=== Material for this exercise ===

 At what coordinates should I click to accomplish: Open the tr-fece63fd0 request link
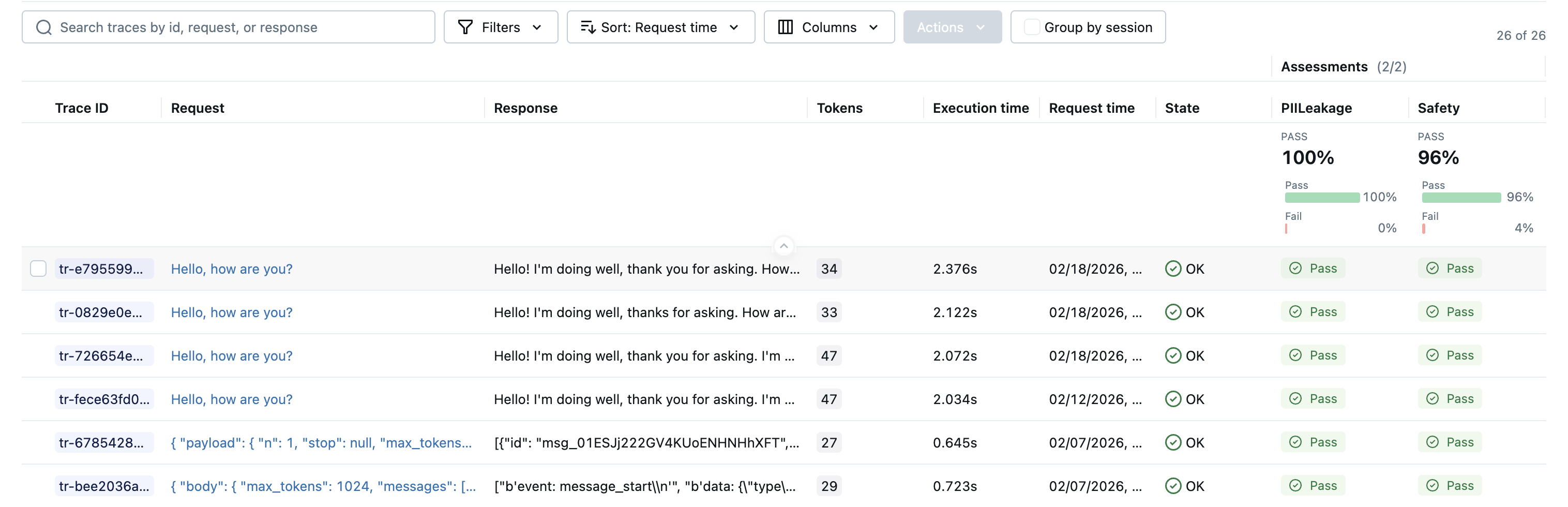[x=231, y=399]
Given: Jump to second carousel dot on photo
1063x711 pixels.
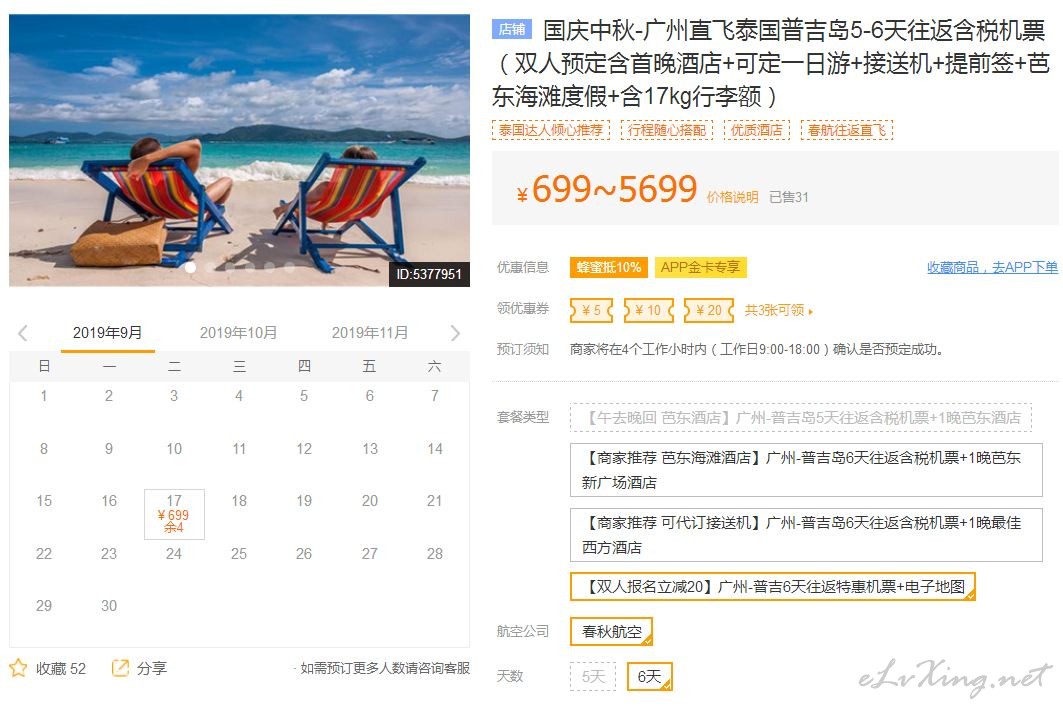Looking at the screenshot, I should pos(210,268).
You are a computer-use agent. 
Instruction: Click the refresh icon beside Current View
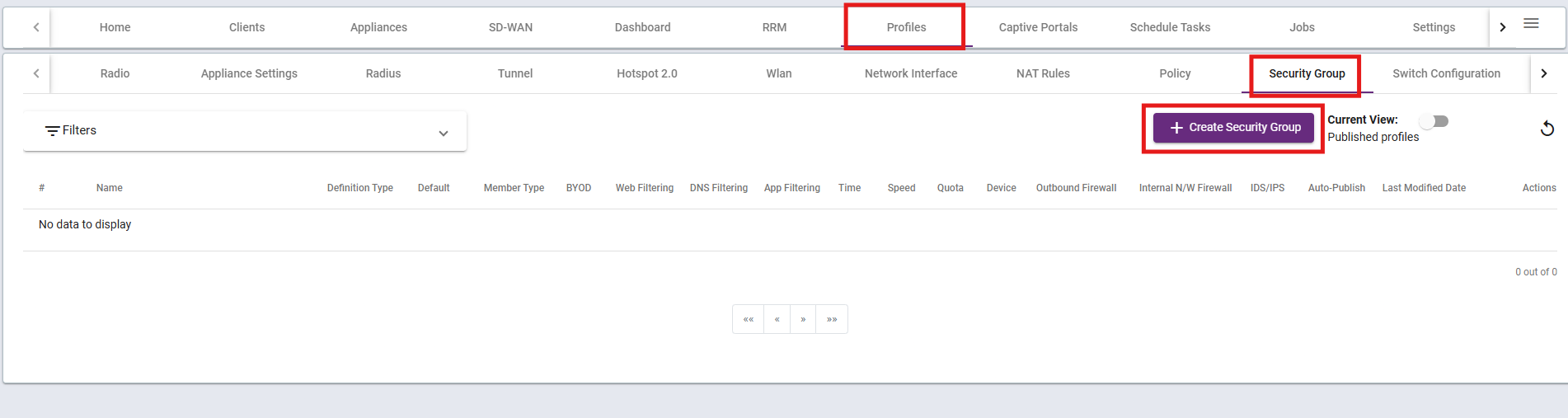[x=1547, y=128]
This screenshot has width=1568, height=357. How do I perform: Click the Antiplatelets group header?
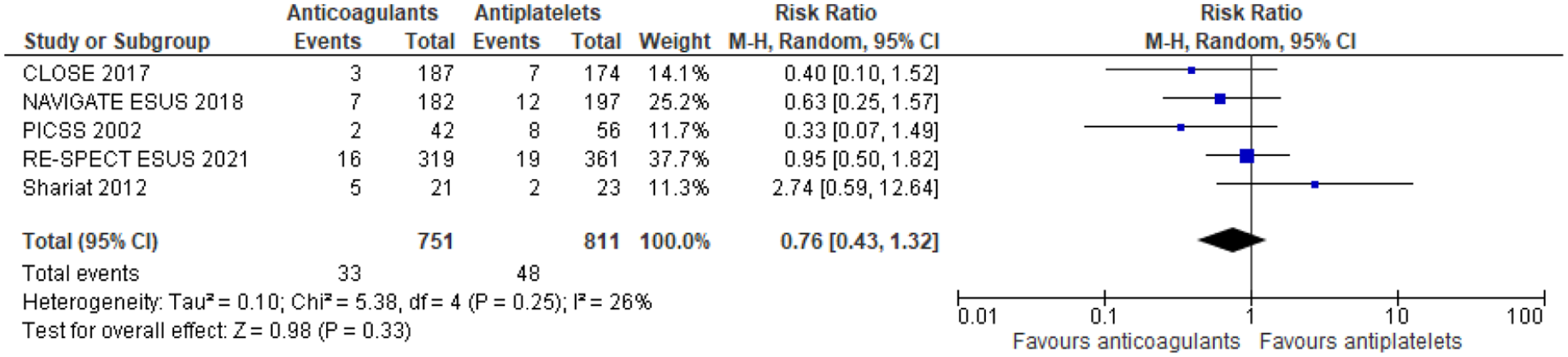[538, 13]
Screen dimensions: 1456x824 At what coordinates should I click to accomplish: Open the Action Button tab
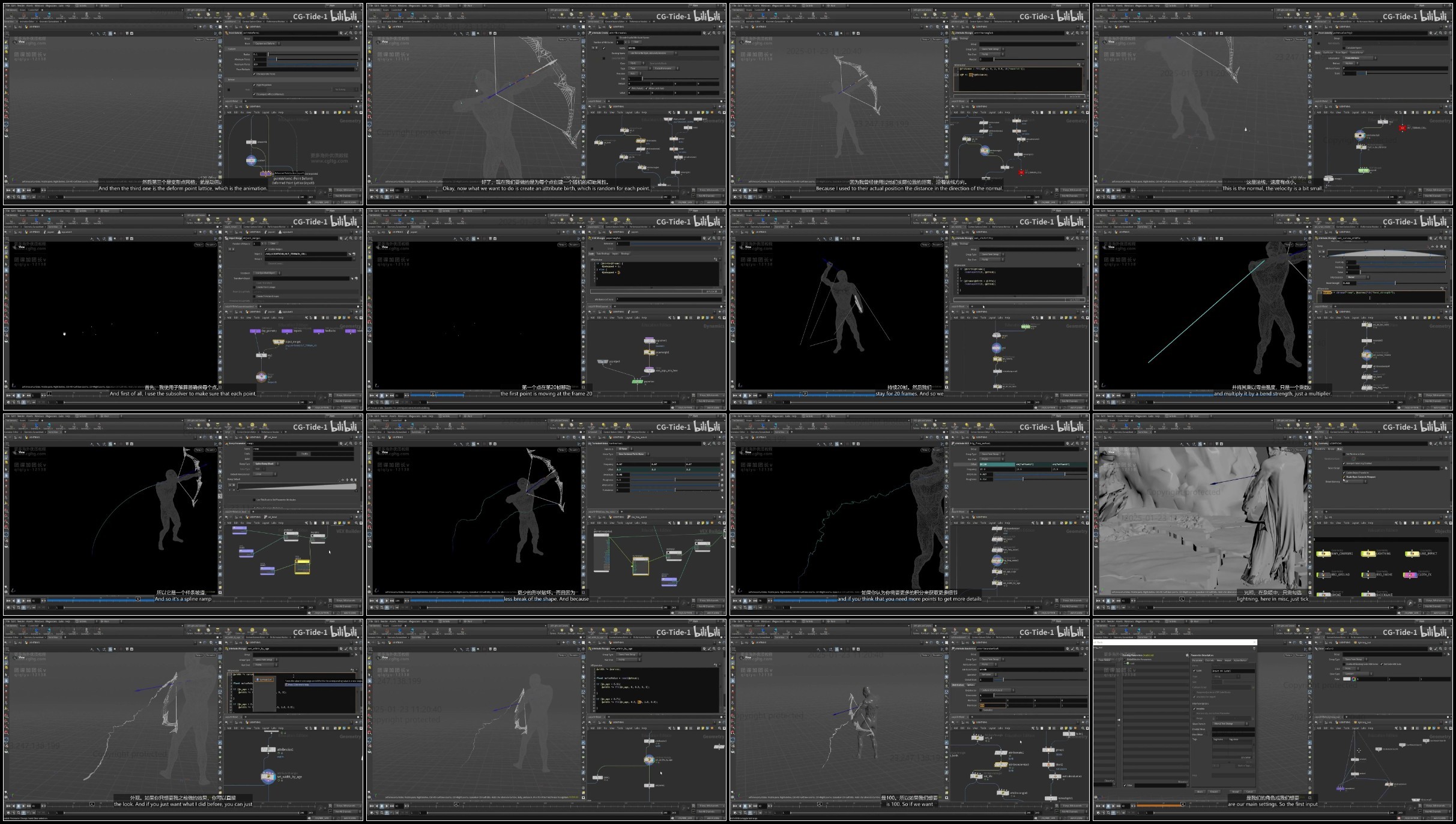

===

What to produce: Your answer must be an exact repeat of the records above, with the pictures left out.

Response to the task:
 At what coordinates should I click to accomplish: Open the tr-fece63fd0 request link
[x=231, y=399]
Given: Jump to second carousel dot on photo
1063x711 pixels.
Looking at the screenshot, I should pos(210,268).
You are a computer-use agent. 
Instruction: Click the refresh icon beside Current View
[x=1547, y=128]
This screenshot has width=1568, height=357. How do I perform: Click the Antiplatelets group header?
[538, 13]
Screen dimensions: 1456x824 At what coordinates should I click to accomplish: Open the Action Button tab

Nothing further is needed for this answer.